Mars, a "One-Plate Planet," Was Once Soaked Through by Global Groundwater

"I saw that it was more than just a coincidence!"

Flickr / europeanspaceagency

To the modern observer, Mars is a dry, red wasteland that choked our beloved Opportunity rover to death with a swirl of acrid dust. But Mars hasn’t been dry for the entirety of its 4.6-billion-year existence. Polar ice caps, smooth canyons, and atmospheric vapors have all whispered of its watery past. New research in the Journal of Geophysical Research: Planets now lays out evidence of a massive groundwater network that once soaked the entire planet.

Groundwater is moisture, held in the soil and the rocks beneath a planet’s surface, that wells upward as its volume increases. On Earth, groundwater makes up the largest reservoir of liquid fresh water and is found in aquifers, explains the paper’s lead author, Francesco Salese, Ph.D., to Inverse. His new research suggests Mars may have once had a similarly large reservoir of groundwater.

“On Mars we found geological evidence of water related environments that led us to infer the presence of a planetwide groundwater system, possibly interconnected,” says Salese, a planetary geologist at the Faculty of Geosciences at Utrecht University in the Netherlands.

That sort of interconnectivity couldn’t exist on Earth because our planet is made of multiple tectonic plates. Mars, on the other hand, is thought to be a “one-plate planet,” says Salese, “and this could facilitate the basins’ connection.”
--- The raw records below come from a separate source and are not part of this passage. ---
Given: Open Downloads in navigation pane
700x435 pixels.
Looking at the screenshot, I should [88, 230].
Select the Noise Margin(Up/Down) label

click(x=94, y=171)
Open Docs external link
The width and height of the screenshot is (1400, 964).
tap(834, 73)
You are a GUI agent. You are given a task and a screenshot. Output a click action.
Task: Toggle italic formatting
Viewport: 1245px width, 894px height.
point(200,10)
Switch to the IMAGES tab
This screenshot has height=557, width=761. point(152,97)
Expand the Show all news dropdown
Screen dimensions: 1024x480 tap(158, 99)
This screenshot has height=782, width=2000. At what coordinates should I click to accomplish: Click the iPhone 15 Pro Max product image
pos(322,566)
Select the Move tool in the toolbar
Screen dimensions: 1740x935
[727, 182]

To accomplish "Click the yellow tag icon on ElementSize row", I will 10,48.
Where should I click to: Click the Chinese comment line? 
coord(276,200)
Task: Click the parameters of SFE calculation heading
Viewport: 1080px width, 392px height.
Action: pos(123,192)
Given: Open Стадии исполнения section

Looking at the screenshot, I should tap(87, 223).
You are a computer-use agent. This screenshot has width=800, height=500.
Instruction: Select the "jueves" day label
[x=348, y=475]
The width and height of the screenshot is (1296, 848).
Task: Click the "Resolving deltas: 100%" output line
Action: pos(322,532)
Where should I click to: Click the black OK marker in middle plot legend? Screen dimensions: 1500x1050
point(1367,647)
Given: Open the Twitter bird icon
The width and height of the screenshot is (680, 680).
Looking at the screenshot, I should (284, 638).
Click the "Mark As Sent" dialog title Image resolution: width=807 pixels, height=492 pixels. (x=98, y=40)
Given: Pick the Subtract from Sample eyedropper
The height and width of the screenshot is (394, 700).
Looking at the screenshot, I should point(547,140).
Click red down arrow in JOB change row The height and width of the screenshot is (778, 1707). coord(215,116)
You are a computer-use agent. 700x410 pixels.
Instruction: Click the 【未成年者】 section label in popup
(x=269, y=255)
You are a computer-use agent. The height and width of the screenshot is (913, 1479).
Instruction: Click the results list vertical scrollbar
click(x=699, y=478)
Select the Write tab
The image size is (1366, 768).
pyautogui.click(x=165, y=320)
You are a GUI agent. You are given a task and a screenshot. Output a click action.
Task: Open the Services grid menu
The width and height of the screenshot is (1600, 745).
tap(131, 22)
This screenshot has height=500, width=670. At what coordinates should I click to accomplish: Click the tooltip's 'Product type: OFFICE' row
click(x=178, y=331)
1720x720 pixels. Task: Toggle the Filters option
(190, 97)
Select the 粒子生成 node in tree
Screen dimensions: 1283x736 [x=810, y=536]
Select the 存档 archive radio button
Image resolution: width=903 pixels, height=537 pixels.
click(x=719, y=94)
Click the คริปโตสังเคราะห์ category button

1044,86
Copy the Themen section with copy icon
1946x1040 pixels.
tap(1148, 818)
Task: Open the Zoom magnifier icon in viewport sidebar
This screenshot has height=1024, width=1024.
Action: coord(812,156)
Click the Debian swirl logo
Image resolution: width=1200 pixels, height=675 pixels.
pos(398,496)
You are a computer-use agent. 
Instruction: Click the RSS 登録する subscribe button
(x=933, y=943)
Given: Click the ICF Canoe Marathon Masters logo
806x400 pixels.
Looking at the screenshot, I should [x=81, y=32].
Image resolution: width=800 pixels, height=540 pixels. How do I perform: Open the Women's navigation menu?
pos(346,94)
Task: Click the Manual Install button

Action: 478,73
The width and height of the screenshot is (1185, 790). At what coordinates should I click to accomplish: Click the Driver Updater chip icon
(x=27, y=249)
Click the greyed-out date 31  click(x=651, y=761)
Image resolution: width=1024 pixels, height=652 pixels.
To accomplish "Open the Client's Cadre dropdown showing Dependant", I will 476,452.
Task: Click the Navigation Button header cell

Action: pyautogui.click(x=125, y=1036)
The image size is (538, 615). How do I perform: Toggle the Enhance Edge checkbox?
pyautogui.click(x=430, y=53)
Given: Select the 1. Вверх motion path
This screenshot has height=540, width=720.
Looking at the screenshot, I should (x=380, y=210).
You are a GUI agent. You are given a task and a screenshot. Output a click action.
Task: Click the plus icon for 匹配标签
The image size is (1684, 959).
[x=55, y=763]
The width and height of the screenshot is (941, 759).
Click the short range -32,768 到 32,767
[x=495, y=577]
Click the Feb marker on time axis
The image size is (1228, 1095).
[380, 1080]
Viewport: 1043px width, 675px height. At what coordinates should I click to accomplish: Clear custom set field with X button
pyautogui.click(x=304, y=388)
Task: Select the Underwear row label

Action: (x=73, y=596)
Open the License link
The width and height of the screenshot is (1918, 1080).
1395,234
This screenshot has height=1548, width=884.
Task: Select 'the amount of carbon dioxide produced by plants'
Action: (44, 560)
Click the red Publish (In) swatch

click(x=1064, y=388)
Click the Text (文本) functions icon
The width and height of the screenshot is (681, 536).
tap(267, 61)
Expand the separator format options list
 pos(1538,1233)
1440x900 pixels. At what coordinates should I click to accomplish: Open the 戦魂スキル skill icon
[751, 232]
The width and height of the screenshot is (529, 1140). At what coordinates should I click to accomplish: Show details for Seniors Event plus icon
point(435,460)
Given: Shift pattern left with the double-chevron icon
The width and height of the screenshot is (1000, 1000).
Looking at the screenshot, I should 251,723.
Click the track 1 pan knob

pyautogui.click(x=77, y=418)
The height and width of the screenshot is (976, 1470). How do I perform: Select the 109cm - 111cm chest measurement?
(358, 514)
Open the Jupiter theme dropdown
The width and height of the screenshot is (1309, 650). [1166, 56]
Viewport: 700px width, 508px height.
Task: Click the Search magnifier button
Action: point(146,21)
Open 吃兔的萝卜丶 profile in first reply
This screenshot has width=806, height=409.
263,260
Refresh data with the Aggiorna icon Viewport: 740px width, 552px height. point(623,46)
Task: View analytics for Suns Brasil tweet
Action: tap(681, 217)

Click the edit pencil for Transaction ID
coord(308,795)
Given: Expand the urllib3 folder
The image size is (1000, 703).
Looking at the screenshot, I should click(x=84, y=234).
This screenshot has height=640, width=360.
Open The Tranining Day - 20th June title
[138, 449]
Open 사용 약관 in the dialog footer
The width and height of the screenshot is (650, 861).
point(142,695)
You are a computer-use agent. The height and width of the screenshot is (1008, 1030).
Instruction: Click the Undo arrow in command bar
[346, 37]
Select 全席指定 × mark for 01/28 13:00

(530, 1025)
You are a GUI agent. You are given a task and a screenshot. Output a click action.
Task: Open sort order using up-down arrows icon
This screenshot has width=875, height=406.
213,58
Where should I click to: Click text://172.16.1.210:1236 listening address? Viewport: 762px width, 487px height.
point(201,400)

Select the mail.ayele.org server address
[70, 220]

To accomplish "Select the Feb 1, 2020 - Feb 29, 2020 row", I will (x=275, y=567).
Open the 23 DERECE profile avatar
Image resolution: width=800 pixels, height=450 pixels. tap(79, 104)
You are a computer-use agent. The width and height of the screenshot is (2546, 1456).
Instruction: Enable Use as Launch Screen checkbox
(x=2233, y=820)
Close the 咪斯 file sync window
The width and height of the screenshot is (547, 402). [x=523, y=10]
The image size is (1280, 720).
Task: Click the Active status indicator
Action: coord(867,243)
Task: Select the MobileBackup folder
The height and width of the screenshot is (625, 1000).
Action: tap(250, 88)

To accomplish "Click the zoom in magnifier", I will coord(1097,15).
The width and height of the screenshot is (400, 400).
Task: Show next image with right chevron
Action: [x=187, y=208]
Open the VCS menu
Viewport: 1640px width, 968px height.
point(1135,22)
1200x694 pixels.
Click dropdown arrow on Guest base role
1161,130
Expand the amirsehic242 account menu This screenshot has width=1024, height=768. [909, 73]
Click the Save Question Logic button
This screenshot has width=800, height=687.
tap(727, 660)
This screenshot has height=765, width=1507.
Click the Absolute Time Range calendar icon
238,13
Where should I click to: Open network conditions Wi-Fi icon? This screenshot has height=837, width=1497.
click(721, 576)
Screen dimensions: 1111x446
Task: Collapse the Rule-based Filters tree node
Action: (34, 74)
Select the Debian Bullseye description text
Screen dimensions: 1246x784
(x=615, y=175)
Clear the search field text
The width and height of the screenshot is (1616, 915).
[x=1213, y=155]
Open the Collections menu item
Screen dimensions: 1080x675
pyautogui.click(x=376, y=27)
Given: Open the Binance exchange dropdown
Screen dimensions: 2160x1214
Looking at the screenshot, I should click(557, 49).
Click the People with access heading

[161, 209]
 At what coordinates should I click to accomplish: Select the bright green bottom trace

Features etched into the floors of Martian basins suggest that groundwater once rose through them.


Evidence Etched in Stone

Previous models of Mars had already predicted groundwater at the global scale and had been studied at the local or regional scale, says Salese. But this study represents the first geological evidence supporting these predictions.

He and his colleagues found this evidence by looking closely at photos of 24 craters in the northern hemisphere of Mars snapped by NASA’s Mars Reconnaissance Orbiter and the European Space Agency’s Mars Express orbiter. Near the floor of those craters, they found characteristics that could only have been left behind by rising and falling groundwater levels eroding the soil — valleys, channels, terraces, and deposits of sediment.

"I saw that it was more than just a coincidence!

In many of the craters, the features appeared at roughly the same level — all at a depth between 4,000 and 4,500 meters below Martian “sea level” (an arbitrary designation, since there’s no more “sea”). This suggested that the craters were interconnected vessels, their water levels fluctuating in tandem with one another as liquid rose out of the ground. They may also have been connected to the putative Martian ocean that existed 3 to 4 billion years ago.

“[When] I saw that there were deposits that demonstrate a possible stationing of the water surface at a certain topographical level in all the basins I got excited!” Salese said. “In the following weeks I have deepened the analysis of these Martian lakes and I saw that it was more than just a coincidence!”

Signs of Life

Water on Mars is a very good hint that there might be life on Mars as well. Salese says his findings overlapped with mineral data from previous studies, showing that the basins are home to some water-related minerals, like iron-rich, magnesium-bearing smectite, deposits rich in serpentines, and ferrihydrite. These minerals, he says, make the basins “high-priority targets” in the search for life because they are linked to the preservation of organic material.

But like any good scientist, he cautiously notes that “scientists until today have never found life,” and they are not sure if it will ever happen.

Whether or not they ever point to signs of life, the data reveal a Mars very different to the one we know now. Where now we only see dust storms and icy poles, water used to gush out of the ground — just as it continues to do on Earth. Perhaps life on Mars once did the same.